Refill is a new nationwide scheme largely promoting refill stations with an app to show you where you can get free water out of a tap and refill your own bottle.

Go to refill.org.uk for details. Any pub, cafe, or venue with a water supply can join, identifiable with an eye-catching blue sticker.

There are dozens of them in Worcester and they are spreading fast.

Refill is backed by all the big papers, the water companies and plenty more – especially a campaign group called City to Sea, and our very own Zero Waste Worcestershire.

Around the world there are a million plastic water bottles sold every minute. The unfortunate truth is that only a small minority of them get recycled. Many float down rivers, into the sea where they pretty much last forever.
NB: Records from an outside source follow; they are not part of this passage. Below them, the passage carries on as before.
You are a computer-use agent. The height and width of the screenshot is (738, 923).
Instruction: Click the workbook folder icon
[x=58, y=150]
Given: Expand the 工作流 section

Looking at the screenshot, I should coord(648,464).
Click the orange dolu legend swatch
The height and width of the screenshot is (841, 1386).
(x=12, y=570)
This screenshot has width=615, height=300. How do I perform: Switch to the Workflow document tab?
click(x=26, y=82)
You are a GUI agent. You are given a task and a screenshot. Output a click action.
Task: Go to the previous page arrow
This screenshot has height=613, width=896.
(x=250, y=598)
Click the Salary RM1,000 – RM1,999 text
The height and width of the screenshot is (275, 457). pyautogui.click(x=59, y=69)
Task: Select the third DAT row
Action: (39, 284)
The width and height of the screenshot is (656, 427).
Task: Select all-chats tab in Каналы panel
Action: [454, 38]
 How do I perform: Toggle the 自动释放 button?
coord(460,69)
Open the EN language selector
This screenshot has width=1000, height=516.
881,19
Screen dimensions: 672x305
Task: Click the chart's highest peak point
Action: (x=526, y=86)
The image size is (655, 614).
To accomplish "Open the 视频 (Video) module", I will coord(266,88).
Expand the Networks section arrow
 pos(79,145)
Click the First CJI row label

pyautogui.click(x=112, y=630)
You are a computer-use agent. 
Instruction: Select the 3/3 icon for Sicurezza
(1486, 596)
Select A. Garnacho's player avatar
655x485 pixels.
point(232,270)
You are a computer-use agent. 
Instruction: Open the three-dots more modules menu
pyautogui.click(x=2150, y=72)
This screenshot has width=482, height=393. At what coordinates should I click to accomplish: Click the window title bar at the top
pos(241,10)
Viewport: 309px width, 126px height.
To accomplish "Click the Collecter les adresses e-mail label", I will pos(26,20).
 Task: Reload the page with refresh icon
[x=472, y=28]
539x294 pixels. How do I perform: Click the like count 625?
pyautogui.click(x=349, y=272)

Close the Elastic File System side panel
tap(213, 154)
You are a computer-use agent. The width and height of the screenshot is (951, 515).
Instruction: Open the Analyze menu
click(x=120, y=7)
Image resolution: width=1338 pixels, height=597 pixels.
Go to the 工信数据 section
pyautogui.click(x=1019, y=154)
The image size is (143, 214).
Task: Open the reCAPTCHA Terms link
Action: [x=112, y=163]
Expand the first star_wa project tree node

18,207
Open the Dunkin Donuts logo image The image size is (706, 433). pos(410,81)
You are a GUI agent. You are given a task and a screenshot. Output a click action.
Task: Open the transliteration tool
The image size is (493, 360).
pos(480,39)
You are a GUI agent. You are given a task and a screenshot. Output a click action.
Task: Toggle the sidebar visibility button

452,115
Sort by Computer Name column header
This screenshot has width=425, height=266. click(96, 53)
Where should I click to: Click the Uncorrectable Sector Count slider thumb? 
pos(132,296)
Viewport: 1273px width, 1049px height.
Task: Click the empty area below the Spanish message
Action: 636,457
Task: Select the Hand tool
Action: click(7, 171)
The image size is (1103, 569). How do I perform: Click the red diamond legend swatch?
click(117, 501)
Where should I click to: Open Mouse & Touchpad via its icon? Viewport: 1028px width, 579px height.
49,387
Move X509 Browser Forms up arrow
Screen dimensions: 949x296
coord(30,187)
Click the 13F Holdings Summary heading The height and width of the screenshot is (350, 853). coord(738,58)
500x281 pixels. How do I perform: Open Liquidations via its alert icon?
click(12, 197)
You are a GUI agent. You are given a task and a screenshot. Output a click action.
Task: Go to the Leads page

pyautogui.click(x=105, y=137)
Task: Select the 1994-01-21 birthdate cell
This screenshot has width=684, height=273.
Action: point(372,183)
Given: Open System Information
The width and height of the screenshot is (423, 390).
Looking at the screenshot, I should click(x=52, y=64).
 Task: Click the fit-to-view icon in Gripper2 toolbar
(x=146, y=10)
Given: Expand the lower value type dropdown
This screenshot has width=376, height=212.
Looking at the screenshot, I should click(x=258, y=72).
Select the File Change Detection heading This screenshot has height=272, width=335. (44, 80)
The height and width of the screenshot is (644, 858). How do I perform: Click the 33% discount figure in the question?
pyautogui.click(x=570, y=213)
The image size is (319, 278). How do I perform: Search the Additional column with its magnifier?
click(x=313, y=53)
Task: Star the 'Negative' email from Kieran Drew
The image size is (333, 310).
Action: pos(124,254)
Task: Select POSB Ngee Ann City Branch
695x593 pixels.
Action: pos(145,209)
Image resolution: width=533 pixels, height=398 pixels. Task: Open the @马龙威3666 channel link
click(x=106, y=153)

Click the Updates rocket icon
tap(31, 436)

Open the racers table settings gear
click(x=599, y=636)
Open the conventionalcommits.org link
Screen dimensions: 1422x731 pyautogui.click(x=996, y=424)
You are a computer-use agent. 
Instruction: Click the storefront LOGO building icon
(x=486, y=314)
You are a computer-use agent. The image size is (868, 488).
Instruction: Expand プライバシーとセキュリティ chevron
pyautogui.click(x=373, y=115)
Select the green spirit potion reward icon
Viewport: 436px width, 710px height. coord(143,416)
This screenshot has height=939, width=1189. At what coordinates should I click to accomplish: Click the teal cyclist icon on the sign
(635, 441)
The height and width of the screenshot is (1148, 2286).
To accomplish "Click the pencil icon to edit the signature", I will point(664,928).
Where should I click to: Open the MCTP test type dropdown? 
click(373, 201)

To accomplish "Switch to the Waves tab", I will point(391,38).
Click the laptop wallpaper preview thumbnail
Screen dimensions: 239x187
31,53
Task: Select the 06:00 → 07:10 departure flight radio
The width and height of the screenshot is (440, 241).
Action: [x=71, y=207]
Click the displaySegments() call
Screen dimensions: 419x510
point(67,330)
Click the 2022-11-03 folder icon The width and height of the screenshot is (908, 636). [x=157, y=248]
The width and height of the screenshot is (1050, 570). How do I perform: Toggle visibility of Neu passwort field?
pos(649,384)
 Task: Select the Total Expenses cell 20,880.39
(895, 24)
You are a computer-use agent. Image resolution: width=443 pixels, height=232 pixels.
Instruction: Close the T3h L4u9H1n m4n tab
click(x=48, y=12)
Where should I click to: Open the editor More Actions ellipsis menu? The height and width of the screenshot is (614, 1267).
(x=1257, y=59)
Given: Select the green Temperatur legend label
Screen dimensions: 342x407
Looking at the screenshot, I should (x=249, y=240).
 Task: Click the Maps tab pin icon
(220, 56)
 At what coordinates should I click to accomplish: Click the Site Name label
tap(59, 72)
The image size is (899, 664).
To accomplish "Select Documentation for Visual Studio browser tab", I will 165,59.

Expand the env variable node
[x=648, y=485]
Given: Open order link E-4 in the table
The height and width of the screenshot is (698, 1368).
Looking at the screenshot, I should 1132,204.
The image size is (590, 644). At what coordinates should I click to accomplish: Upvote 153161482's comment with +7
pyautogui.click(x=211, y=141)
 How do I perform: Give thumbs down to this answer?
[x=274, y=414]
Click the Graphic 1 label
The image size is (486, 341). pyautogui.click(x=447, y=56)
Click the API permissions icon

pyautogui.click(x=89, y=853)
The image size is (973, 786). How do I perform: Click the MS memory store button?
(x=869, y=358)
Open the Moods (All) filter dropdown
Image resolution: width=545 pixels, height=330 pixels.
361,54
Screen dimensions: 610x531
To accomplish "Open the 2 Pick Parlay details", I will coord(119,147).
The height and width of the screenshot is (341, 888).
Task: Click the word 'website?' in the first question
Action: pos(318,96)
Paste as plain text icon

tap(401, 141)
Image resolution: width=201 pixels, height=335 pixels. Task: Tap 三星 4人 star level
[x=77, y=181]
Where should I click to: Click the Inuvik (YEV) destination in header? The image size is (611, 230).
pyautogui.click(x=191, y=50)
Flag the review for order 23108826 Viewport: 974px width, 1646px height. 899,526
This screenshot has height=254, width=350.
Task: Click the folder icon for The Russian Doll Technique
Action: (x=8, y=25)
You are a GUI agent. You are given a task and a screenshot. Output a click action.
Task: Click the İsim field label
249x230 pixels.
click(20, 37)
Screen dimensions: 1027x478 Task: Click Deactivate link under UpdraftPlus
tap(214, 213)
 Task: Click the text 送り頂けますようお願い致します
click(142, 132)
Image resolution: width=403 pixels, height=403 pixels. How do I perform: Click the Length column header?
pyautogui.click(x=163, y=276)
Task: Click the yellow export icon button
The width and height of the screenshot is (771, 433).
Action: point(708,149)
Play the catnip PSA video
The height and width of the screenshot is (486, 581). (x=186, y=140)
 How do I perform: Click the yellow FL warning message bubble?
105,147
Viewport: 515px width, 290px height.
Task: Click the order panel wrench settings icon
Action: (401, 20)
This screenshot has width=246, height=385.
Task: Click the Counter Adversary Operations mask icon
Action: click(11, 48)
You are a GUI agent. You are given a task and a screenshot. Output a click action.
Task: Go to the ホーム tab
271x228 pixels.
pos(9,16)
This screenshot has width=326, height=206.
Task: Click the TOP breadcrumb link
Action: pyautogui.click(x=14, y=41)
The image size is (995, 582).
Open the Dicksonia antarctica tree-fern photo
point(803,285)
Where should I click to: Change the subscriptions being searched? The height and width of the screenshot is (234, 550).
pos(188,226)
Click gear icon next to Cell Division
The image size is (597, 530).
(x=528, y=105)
There is now a floating “garbage patch” in the Pacific Ocean that is three times the size of France!

Though it is thousands of miles away, there is bound to be a juice bottle or straw that I (or you) accidentally left on a beach currently floating around in a mid-oceanic garbage patch somewhere.

The good news is that there is also an amazing giant floating bendy pier-like vessel made by OceanCleanUp that collects plastic in the Pacific Garbage Patch.

OceanCleanUp plans to have 60 of these vessels roaming the Eastern Pacific very soon, and they will be able to remove half of it in five years.

Great though this is it is far better to not drop plastic into the sea in the first place and not buying a fresh plastic bottle with a drink is a good start.

They aim to stop millions of plastic bottles at source each year, preventing plastic pollution from entering our rivers and sea. If just one in 10 Brits refilled once a week, we’d have 340 million less plastic bottles in circulation.